If you have some device that wants to talk to GUA address, it would need to be coming from a GUA address

If you assigned a ULA (fc00::/7), you could do some natting and route it and change it GUA.. but link-local by designed to only be used locally on the same network.

If you know what is generating the traffic - it most likely does not have a gua to use, and is stupidly trying to talk via its link-local which is never going to work.

edit: oh I see your on a pixel, so android - this is bad coding on their part.. It is not possible to talk to a gua from a link local, unless maybe the gua was actually on the same local network, but it sure isn't going to route..

tinfoilmatt

I agree with @johnpoz's diagnosis of drop due to link-local source destined for globally routable unicast.

This appears to be the root issue going back almost a couple years now (the improperly configured system logging aside)? And the subject of a Redmine?

@bimmerdriver, if I understand, you believe pfSense is 'mangling' your packets because of the "fe80:5[…]" and "fe80:6[…]" part of the IPv6 addresses you're observing as source addresses in these log messages. But these are valid link-local addresses.

Remember that the second-part of a link-local IPv6 address can sometimes help identify which LAN host is sending these packets. Meaning the "[…]02:61b6" part of fe80:5::1cce:5fff:fe02:616b, and the "[…]xx:3a14" part of fe80:6::e479:xxxx:xxxx:3a14 of these two (valid) link-local addresses.

In many cases, by-default a device will use the MAC address of an attached NIC as the final 48 bits of the 128 bit IPv6 link-local address it creates for it. So those LAN hosts may be identifiable if you observe any with the MAC addresses "xx:xx:xx:02:61:B6" or "xx:xx:xx:xx:3A:14".

johnpoz

@tinfoilmatt yeah I don't think many devices do that any more - but if you should be able to see the mac address of these link local addresses in the NDP table.. There was just recently a thread where someone was trying to track down a device sending dhcpv6 on his network.. NDP table should give you the mac, or if pfsense is seeing the traffic you can do a packet capture and get the mac address.

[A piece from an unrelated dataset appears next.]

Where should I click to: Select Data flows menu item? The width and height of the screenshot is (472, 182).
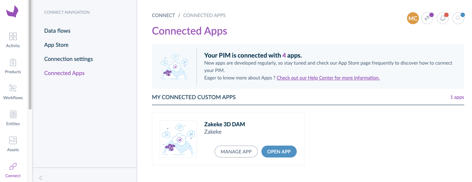tap(57, 31)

https://forum.netgate.com/topic/197269/unknown-dhcp-ping

They were trying track down what was sending it - which turns out was the hardware his pfsense was running on ipmp port plugged into the same switch so he was seeing the blocks in his firewall lan log.

stephenw10

Ok so you have public IPv6 addresses on your internal devices and most of this traffic is from some WAN side devices sending traffic to those internal devices.

That traffic is unroutable it should never be sent by those devices.

Do you actually see that traffic in a pcap on WAN? With the correct localhost source address?

And now you are also seeing this outbound in a pcap on LAN?

bimmerdriver

Hi All,

Thank you for the replies.

I understand link-local messages are not routable. There is no need to keep restating this.

When I originally noticed these messages in the log, they were all fe80:5::X addressed toward the Atlas probe that's connected to my LAN. I used Wireshark on the WAN and found that they were all originally fe80::X, yet they were appearing in the log as fe80:5::X, hence why I referred to them as "mangled" either by FreeBSD or pfSense. If they are fe80:5::X on the WAN, yet they are being reported in the pfSense log as fe80:5::x, then the bits in the address must have been changed in FreeBSD or pfSense.

I later noticed that there were occasionally some of these inbound messages to other addresses (not the probe). I unfortunately don't have any of them captured.

I also later noticed that there are occasionally some of the logged messages are originating from a Pixel phone (4a) on my LAN, with the destinations being Google or WhatsApp, based on whois. I don't have any of them captured. I searched on the internet and found some instances of Android phones doing this, so I will disregard these messages.

However, I think the incoming messages must have a different explanation. I've had the probe since 2019 and the messages only started to appear a couple of years ago when I first reported it.